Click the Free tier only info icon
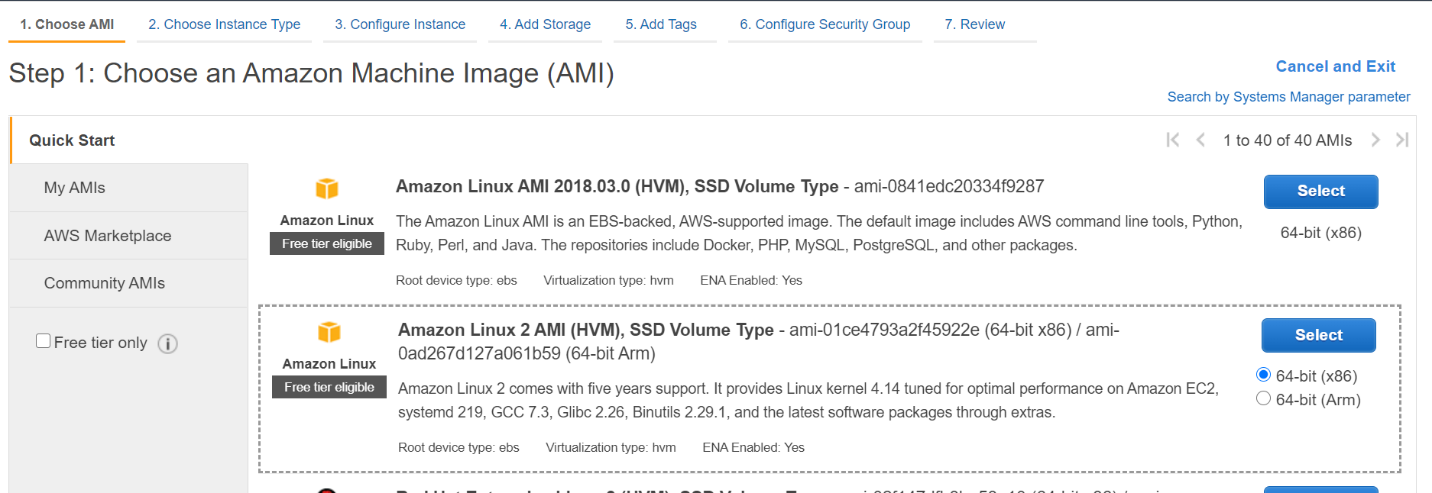This screenshot has width=1432, height=493. pos(168,344)
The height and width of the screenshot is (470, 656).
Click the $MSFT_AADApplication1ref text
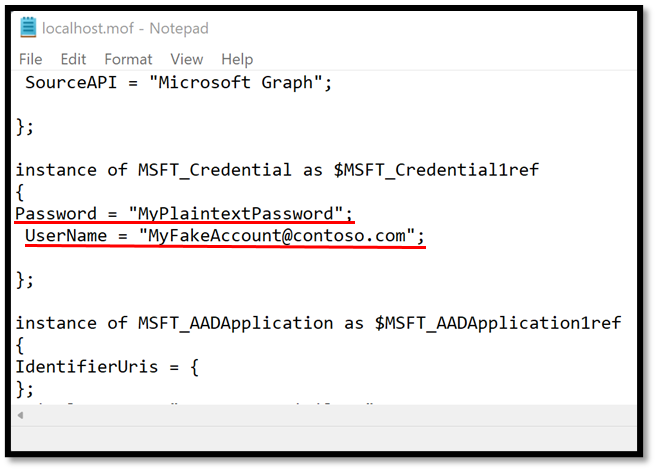tap(497, 323)
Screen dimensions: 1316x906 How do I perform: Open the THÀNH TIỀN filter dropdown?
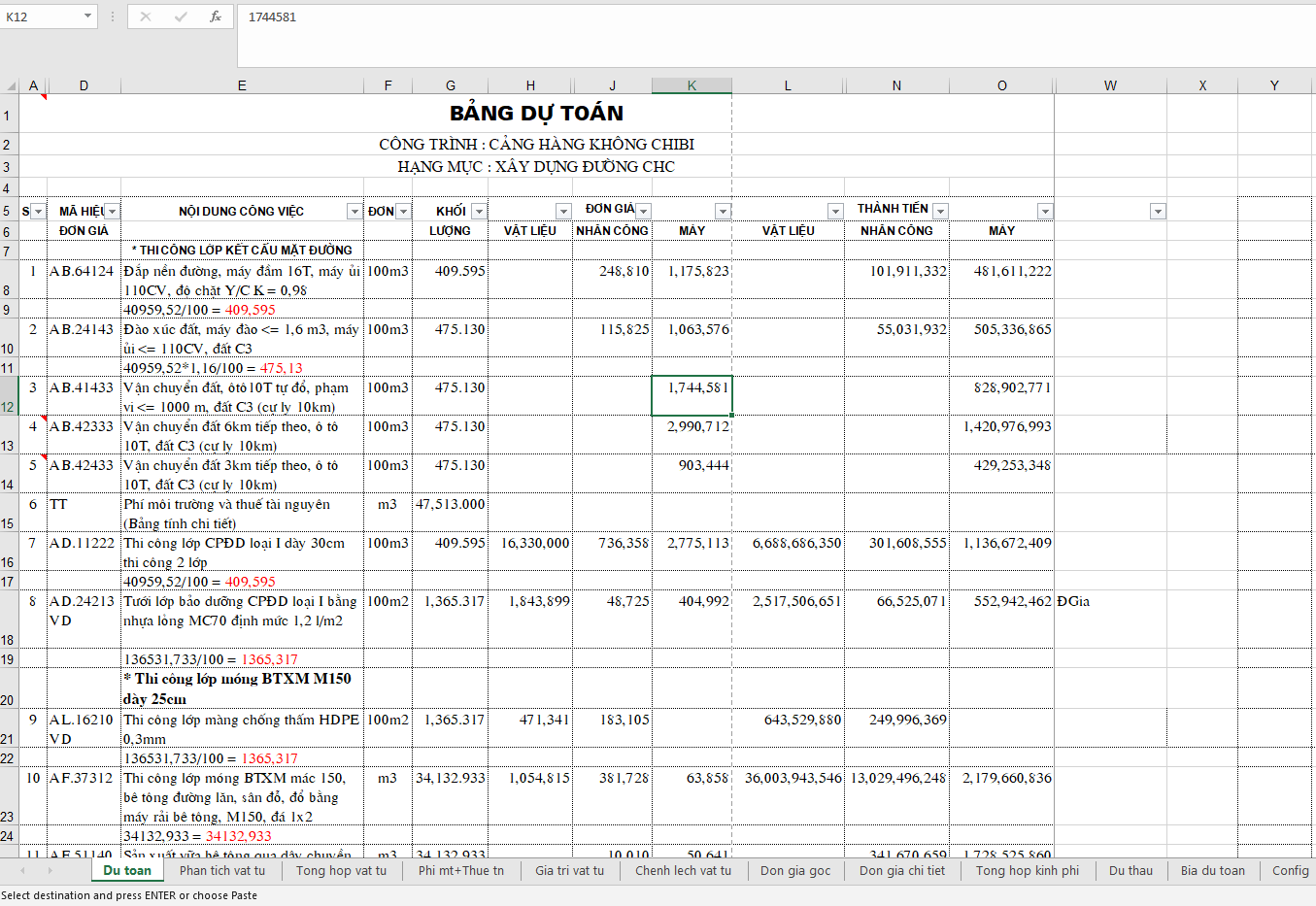point(940,211)
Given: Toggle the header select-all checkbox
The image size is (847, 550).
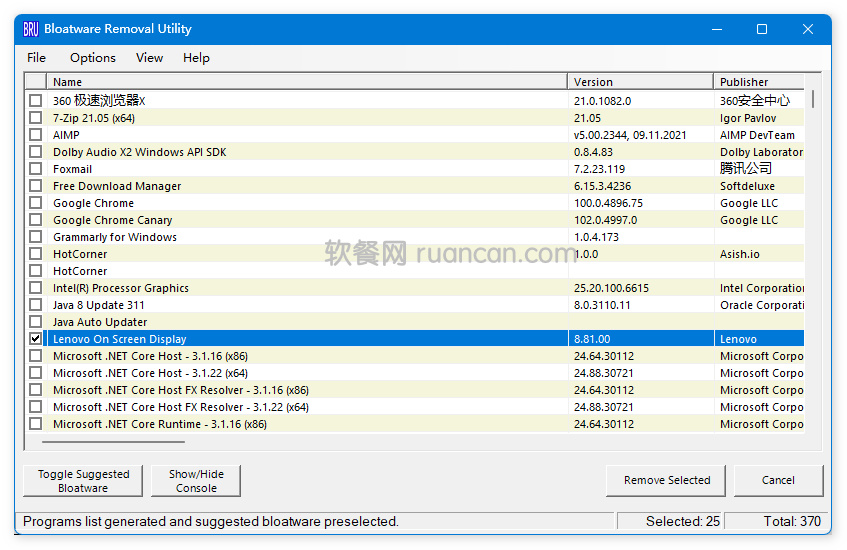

——

#### Set problem:
Rewrite the material above with "Click" changed to "Tap" everywhere it appears, keeping everything else the same. Leave the pictures out.

#### Response:
Tap the Free tier only info icon
This screenshot has width=1432, height=493. pos(168,344)
The height and width of the screenshot is (470, 656).
Tap the $MSFT_AADApplication1ref text
tap(497, 323)
Screen dimensions: 1316x906 How do I perform: Open the THÀNH TIỀN filter dropdown?
point(940,211)
Given: Toggle the header select-all checkbox
The image size is (847, 550).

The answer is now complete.